Johns Hopkins to Launch Centers

Johns Hopkins (JHU) www.jhu.edu “Individualized Health Initiative” (Hopkins inHealth) http://hopkinsinhealth.jhu.edu is an initiative formed from JHUs $45 billion “Rising to the Challenge” campaign. The initiative is a collaboration among JHU institutions, including the Johns Hopkins Health System and the JHU Applied Physics Laboratory (APL) www.jhuapl.edu.

Hopkins inHealth will work on tackling new challenges for generating new measurements and analytical approaches to further characterize specific diseases and to better identify and treat subgroups of patients with diagnoses.  

Johns Hopkins Medicine www.hopkinsmedicine.org, and APL are going to work jointly to apply data analysis and systems engineering practices to revolutionize the diagnosis and treatment of disease. The partnership will also interact with the JHU Malone Center for Engineering in Healthcare http://malonecenter.jhu.edu at the Whiting School of Engineering.

According to Sezin Palmer Mission Area Executive for National Health at APL, “We want to leverage APL’s expertise to develop solutions across all care environments in a way that advances health and healthcare solutions for civilian, military, and veteran population worldwide. Our vision shared by JHU and the School of Medicine partners is to revolutionize health through science and engineering.”

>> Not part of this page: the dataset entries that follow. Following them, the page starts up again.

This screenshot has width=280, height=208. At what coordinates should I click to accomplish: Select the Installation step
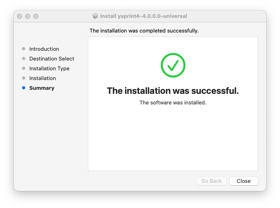[x=42, y=78]
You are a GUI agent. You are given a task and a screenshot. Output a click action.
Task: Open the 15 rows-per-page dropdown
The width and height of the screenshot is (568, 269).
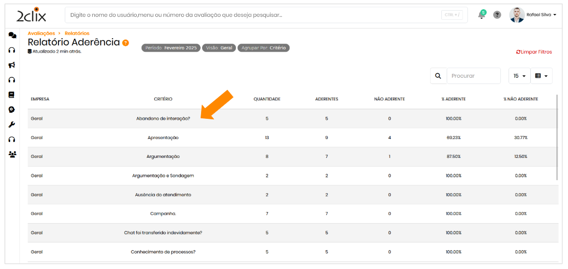click(x=519, y=76)
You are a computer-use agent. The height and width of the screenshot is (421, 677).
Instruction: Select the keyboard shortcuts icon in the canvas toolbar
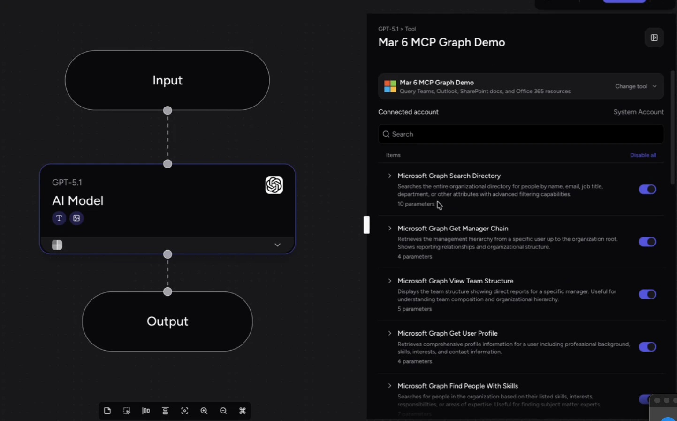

It has also been announced that the JHU inHealth Precision Medicine Centers of Excellence will launch eight centers of excellence this year to highlight areas where the newest technologies and measurement tools can be applied to greatly improve patient care. The centers will focus on a number of different conditions, including heart failure, genetics, multiple sclerosis, arrhythmias, and prostate cancer.

The JHU inHealth program and centers of excellence will collect more information from patients. So in addition to family history, the various research teams hope to analyze biological markers in blood and genetic hallmarks to incorporate this data into the patient’s medical history plus incorporate societal and physical environment history and information.